Une fois de retour au bureau et
après analyse des informations prises lors de l’inspection, j’en suis venu à la
conclusion que ces récentes rénovations ont affectés plusieurs autres systèmes
et composants de la maison et en affectent le rendement, je m’explique;
Comme mentionné ci-haut, le propriétaire me mentionna l’apparition de
fissures peu de temps après l’installation des nouvelles fenêtres. Ces fissures
situées à la jonction des murs et plafonds furent principalement retrouvées aux
alentours de la salle de bain. Les
nouvelles fenêtres fermant hermétiquement, empêchent toute infiltration d’air
contrairement aux anciennes installations qui n’étaient peut-être pas
tout-à-fait étanches contribuant ainsi à une ventilation naturelle.
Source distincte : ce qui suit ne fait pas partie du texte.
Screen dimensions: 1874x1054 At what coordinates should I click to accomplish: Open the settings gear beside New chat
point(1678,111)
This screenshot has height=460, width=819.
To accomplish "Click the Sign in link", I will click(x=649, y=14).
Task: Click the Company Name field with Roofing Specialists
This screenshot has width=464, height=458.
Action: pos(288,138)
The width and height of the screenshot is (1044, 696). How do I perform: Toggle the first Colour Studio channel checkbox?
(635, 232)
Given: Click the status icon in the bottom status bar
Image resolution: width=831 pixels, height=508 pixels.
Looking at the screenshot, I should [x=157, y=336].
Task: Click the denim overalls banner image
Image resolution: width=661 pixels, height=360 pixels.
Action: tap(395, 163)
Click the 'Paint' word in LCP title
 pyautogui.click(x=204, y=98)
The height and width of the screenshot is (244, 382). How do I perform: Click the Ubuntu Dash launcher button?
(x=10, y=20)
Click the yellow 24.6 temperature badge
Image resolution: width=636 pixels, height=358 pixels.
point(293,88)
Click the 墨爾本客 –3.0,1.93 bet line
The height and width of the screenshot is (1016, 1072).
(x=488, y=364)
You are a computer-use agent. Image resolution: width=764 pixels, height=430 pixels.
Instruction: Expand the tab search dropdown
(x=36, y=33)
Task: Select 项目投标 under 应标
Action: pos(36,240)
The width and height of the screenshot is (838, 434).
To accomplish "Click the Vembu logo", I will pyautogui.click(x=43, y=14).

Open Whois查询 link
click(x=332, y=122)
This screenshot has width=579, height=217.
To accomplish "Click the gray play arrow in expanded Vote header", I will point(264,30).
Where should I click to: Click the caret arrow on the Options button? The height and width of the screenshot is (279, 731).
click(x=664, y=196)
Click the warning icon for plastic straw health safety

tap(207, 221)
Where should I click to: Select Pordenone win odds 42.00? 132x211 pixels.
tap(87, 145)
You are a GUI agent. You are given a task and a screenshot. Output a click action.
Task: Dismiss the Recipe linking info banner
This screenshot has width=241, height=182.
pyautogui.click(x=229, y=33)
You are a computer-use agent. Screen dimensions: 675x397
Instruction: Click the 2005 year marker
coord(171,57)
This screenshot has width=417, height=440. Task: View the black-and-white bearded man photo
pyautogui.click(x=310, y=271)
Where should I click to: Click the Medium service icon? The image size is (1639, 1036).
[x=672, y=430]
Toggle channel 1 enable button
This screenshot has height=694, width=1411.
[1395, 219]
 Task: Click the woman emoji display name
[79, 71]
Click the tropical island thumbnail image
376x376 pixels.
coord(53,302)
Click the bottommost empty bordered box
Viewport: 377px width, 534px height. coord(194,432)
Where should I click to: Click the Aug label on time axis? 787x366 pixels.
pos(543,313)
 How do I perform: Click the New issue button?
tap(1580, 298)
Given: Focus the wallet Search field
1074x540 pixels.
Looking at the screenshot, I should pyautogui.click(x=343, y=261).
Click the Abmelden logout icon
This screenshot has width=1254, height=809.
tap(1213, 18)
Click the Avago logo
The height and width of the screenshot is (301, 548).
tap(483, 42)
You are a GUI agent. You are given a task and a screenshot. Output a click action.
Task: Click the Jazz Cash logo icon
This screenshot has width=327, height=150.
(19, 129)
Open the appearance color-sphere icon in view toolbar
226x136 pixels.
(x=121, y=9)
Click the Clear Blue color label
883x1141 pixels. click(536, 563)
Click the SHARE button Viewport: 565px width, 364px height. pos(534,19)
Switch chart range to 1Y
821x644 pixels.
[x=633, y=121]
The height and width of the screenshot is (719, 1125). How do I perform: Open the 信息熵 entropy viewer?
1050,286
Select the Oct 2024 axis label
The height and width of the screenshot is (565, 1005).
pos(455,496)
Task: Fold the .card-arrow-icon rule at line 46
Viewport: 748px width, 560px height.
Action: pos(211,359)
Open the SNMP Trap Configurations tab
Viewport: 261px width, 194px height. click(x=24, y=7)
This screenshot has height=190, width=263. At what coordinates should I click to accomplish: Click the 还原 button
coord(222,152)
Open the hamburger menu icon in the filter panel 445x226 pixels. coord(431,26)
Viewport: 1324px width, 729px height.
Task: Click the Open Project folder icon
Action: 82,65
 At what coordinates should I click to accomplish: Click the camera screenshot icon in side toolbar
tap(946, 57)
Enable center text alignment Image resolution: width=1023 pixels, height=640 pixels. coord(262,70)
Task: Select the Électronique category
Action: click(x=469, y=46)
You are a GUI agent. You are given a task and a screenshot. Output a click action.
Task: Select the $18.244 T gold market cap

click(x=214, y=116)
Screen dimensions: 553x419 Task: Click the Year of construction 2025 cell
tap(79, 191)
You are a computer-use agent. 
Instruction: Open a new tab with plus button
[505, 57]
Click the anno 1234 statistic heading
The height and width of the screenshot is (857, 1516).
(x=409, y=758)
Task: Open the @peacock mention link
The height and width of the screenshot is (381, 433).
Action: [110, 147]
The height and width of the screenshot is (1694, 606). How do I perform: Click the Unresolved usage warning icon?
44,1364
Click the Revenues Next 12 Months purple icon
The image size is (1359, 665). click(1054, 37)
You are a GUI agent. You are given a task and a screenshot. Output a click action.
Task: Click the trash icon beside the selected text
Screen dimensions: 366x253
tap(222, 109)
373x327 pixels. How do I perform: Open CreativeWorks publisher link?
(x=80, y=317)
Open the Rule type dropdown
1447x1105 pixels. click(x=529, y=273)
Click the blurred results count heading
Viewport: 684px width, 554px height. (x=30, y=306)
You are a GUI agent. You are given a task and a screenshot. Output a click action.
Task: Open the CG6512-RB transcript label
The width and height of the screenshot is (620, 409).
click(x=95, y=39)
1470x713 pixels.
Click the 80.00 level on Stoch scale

| Présence d'humidité autour de l'accès causée par une exfiltration d'air humide. |
L’absence de système de ventilation
vient contribuer à une accumulation d’humidité importante dans la maison. Durant la visite de l’entre-toit, j’y ai découvert des signes d’humidité sur le
bois et des traces d’écoulement de condensation sur les matériaux
isolants. Le vide sous toit étant aussi affecté
par une piètre ventilation, l’effet de cheminée du grenier se trouve à aspirer
l’air chaud et humide de la maison qui à son tour se condense et forme de l’humidité.
![]() |
| Vue du chauffage radiant du plafond à l'aide de la caméra thermique. |
Selon tous les indices observés,
j’en ai conclu que les fissures retrouvées dans le haut des murs sont le
résultat d’un soulèvement des fermes de toit causé par l’installation des
nouvelles fenêtres. Pourquoi? Voici le raisonnement; Les nouvelles fenêtres hermétiques empêchent
toute infiltration d’air. Combinée à une absence d’échangeur d’air, cette
situation cause une augmentation importante du taux d’humidité. La ventilation
inadéquate du vide sous toit cause une exfiltration de l’air chaud et humide de
la maison dans le vide sous toit par une trappe d’accès mal scellée.
Vous voyez pourquoi que la
transformation d’un composant peut avoir des effets négatifs sur d’autres
systèmes et en affecter le rendement de la maison. Dans cette situation-ci, outre
les rénovations énumérées, d’autres travaux sont de mises pour corriger les
effets secondaires directement causés par les nouvelles fenêtres. Alors si vous
prévoyez des travaux de rénovation, assurez-vous de faire affaire avec des
personnes qualifiées et de vous faire expliquer les effets que vos
transformations peuvent causer sur les autres composants et systèmes. Comme l’a si bien dit Red Adair; “Si vous croyez qu’il en coûte cher d’engager
un expert, attendez de voir ce qu’il vous en coûtera d’engager un amateur”.